Top of Exercise data

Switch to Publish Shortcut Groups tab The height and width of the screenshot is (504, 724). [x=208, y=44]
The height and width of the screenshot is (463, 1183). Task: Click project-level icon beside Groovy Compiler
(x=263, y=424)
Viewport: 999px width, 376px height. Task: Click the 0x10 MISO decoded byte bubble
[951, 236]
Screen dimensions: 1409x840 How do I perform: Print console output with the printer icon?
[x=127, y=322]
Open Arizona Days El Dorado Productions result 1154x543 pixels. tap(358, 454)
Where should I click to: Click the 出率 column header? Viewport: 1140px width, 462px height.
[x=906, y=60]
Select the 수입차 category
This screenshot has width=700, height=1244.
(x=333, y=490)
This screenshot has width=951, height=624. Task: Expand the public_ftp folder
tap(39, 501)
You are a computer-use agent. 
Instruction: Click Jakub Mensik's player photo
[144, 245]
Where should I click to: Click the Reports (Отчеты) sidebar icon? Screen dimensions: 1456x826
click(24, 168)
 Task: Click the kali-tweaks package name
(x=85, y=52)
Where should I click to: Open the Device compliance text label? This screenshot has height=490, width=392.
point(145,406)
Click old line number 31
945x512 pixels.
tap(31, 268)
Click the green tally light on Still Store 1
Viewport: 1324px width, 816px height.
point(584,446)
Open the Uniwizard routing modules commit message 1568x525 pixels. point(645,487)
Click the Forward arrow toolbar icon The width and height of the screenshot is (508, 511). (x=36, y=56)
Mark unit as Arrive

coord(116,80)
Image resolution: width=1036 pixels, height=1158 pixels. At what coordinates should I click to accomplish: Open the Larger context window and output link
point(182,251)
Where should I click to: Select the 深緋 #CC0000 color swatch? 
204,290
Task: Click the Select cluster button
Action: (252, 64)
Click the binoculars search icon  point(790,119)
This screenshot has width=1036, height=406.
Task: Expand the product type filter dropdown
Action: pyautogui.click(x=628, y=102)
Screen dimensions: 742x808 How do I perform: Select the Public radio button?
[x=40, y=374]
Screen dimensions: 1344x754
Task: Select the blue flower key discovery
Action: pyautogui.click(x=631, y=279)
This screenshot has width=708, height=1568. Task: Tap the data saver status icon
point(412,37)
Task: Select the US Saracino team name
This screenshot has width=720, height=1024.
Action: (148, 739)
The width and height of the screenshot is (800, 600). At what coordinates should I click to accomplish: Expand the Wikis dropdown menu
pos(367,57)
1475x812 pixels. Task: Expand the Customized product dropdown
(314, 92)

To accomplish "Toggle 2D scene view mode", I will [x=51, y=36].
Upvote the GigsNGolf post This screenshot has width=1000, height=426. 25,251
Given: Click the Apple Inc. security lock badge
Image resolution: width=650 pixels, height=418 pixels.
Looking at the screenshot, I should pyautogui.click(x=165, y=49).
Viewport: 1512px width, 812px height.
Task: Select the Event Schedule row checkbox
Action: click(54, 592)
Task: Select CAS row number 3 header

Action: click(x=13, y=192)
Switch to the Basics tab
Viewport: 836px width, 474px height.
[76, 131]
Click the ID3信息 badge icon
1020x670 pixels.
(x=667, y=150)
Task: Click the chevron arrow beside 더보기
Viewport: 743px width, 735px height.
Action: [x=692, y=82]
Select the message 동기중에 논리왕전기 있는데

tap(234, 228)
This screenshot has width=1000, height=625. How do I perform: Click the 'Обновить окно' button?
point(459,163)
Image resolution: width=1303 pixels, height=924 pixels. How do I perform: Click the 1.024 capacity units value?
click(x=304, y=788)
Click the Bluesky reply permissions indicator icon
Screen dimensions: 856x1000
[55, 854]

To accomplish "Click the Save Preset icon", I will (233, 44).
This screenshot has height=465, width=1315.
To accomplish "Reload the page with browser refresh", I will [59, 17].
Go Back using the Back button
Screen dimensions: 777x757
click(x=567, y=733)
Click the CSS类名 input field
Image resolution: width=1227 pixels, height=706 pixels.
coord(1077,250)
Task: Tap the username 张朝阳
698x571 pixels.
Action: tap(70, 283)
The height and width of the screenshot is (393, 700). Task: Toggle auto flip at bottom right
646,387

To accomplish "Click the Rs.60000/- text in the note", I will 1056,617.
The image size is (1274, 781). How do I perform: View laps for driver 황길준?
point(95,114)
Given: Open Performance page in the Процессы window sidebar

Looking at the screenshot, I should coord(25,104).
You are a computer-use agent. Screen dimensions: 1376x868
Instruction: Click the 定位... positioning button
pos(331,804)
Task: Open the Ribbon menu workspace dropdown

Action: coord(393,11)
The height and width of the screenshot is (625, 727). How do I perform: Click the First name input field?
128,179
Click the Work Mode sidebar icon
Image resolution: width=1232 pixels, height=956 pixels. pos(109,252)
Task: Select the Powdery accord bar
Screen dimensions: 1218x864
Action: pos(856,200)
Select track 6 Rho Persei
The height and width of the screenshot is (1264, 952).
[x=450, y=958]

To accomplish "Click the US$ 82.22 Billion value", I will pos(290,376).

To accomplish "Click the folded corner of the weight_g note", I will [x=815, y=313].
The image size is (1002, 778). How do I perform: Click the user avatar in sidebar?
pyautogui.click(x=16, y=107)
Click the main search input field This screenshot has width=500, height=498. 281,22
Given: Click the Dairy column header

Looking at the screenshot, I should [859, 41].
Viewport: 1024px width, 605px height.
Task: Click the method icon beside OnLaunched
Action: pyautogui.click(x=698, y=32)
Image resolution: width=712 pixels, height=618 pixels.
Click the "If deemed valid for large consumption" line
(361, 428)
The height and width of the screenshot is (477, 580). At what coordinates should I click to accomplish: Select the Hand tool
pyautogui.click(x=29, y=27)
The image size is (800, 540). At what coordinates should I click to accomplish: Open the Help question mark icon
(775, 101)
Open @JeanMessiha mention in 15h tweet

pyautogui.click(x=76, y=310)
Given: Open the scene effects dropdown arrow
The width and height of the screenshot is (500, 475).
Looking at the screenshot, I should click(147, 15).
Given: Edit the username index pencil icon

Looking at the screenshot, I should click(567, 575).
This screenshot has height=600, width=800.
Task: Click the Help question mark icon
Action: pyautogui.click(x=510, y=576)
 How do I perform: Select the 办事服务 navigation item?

Bottom of Exercise data

> [Directions for this task] Set down the complete listing once more, exactly as it stands above.

> [Solution to the problem]
Switch to Publish Shortcut Groups tab The height and width of the screenshot is (504, 724). [x=208, y=44]
The height and width of the screenshot is (463, 1183). Task: Click project-level icon beside Groovy Compiler
(x=263, y=424)
Viewport: 999px width, 376px height. Task: Click the 0x10 MISO decoded byte bubble
[951, 236]
Screen dimensions: 1409x840 How do I perform: Print console output with the printer icon?
[x=127, y=322]
Open Arizona Days El Dorado Productions result 1154x543 pixels. tap(358, 454)
Where should I click to: Click the 出率 column header? Viewport: 1140px width, 462px height.
[x=906, y=60]
Select the 수입차 category
This screenshot has width=700, height=1244.
(x=333, y=490)
This screenshot has width=951, height=624. Task: Expand the public_ftp folder
tap(39, 501)
You are a computer-use agent. 
Instruction: Click Jakub Mensik's player photo
[144, 245]
Where should I click to: Click the Reports (Отчеты) sidebar icon? Screen dimensions: 1456x826
click(24, 168)
 Task: Click the kali-tweaks package name
(x=85, y=52)
Where should I click to: Open the Device compliance text label? This screenshot has height=490, width=392.
point(145,406)
Click old line number 31
945x512 pixels.
tap(31, 268)
Click the green tally light on Still Store 1
Viewport: 1324px width, 816px height.
point(584,446)
Open the Uniwizard routing modules commit message 1568x525 pixels. point(645,487)
Click the Forward arrow toolbar icon The width and height of the screenshot is (508, 511). (x=36, y=56)
Mark unit as Arrive

coord(116,80)
Image resolution: width=1036 pixels, height=1158 pixels. At what coordinates should I click to accomplish: Open the Larger context window and output link
point(182,251)
Where should I click to: Select the 深緋 #CC0000 color swatch? 
204,290
Task: Click the Select cluster button
Action: (252, 64)
Click the binoculars search icon  point(790,119)
This screenshot has width=1036, height=406.
Task: Expand the product type filter dropdown
Action: pyautogui.click(x=628, y=102)
Screen dimensions: 742x808 How do I perform: Select the Public radio button?
[x=40, y=374]
Screen dimensions: 1344x754
Task: Select the blue flower key discovery
Action: pyautogui.click(x=631, y=279)
This screenshot has width=708, height=1568. Task: Tap the data saver status icon
point(412,37)
Task: Select the US Saracino team name
This screenshot has width=720, height=1024.
Action: (148, 739)
The width and height of the screenshot is (800, 600). At what coordinates should I click to accomplish: Expand the Wikis dropdown menu
pos(367,57)
1475x812 pixels. Task: Expand the Customized product dropdown
(314, 92)

To accomplish "Toggle 2D scene view mode", I will [x=51, y=36].
Upvote the GigsNGolf post This screenshot has width=1000, height=426. 25,251
Given: Click the Apple Inc. security lock badge
Image resolution: width=650 pixels, height=418 pixels.
Looking at the screenshot, I should pyautogui.click(x=165, y=49).
Viewport: 1512px width, 812px height.
Task: Select the Event Schedule row checkbox
Action: click(54, 592)
Task: Select CAS row number 3 header

Action: click(x=13, y=192)
Switch to the Basics tab
Viewport: 836px width, 474px height.
[76, 131]
Click the ID3信息 badge icon
1020x670 pixels.
(x=667, y=150)
Task: Click the chevron arrow beside 더보기
Viewport: 743px width, 735px height.
Action: [x=692, y=82]
Select the message 동기중에 논리왕전기 있는데

tap(234, 228)
This screenshot has width=1000, height=625. How do I perform: Click the 'Обновить окно' button?
point(459,163)
Image resolution: width=1303 pixels, height=924 pixels. How do I perform: Click the 1.024 capacity units value?
click(x=304, y=788)
Click the Bluesky reply permissions indicator icon
Screen dimensions: 856x1000
[55, 854]

To accomplish "Click the Save Preset icon", I will (233, 44).
This screenshot has height=465, width=1315.
To accomplish "Reload the page with browser refresh", I will [59, 17].
Go Back using the Back button
Screen dimensions: 777x757
click(x=567, y=733)
Click the CSS类名 input field
Image resolution: width=1227 pixels, height=706 pixels.
coord(1077,250)
Task: Tap the username 张朝阳
698x571 pixels.
Action: tap(70, 283)
The height and width of the screenshot is (393, 700). Task: Toggle auto flip at bottom right
646,387

To accomplish "Click the Rs.60000/- text in the note", I will 1056,617.
The image size is (1274, 781). How do I perform: View laps for driver 황길준?
point(95,114)
Given: Open Performance page in the Процессы window sidebar

Looking at the screenshot, I should coord(25,104).
You are a computer-use agent. Screen dimensions: 1376x868
Instruction: Click the 定位... positioning button
pos(331,804)
Task: Open the Ribbon menu workspace dropdown

Action: coord(393,11)
The height and width of the screenshot is (625, 727). How do I perform: Click the First name input field?
128,179
Click the Work Mode sidebar icon
Image resolution: width=1232 pixels, height=956 pixels. pos(109,252)
Task: Select the Powdery accord bar
Screen dimensions: 1218x864
Action: pos(856,200)
Select track 6 Rho Persei
The height and width of the screenshot is (1264, 952).
[x=450, y=958]

To accomplish "Click the US$ 82.22 Billion value", I will pos(290,376).

To accomplish "Click the folded corner of the weight_g note", I will [x=815, y=313].
The image size is (1002, 778). How do I perform: Click the user avatar in sidebar?
pyautogui.click(x=16, y=107)
Click the main search input field This screenshot has width=500, height=498. 281,22
Given: Click the Dairy column header

Looking at the screenshot, I should [859, 41].
Viewport: 1024px width, 605px height.
Task: Click the method icon beside OnLaunched
Action: pyautogui.click(x=698, y=32)
Image resolution: width=712 pixels, height=618 pixels.
Click the "If deemed valid for large consumption" line
(361, 428)
The height and width of the screenshot is (477, 580). At what coordinates should I click to accomplish: Select the Hand tool
pyautogui.click(x=29, y=27)
The image size is (800, 540). At what coordinates should I click to accomplish: Open the Help question mark icon
(775, 101)
Open @JeanMessiha mention in 15h tweet

pyautogui.click(x=76, y=310)
Given: Open the scene effects dropdown arrow
The width and height of the screenshot is (500, 475).
Looking at the screenshot, I should click(147, 15).
Given: Edit the username index pencil icon

Looking at the screenshot, I should click(567, 575).
This screenshot has height=600, width=800.
Task: Click the Help question mark icon
Action: pyautogui.click(x=510, y=576)
 How do I perform: Select the 办事服务 navigation item?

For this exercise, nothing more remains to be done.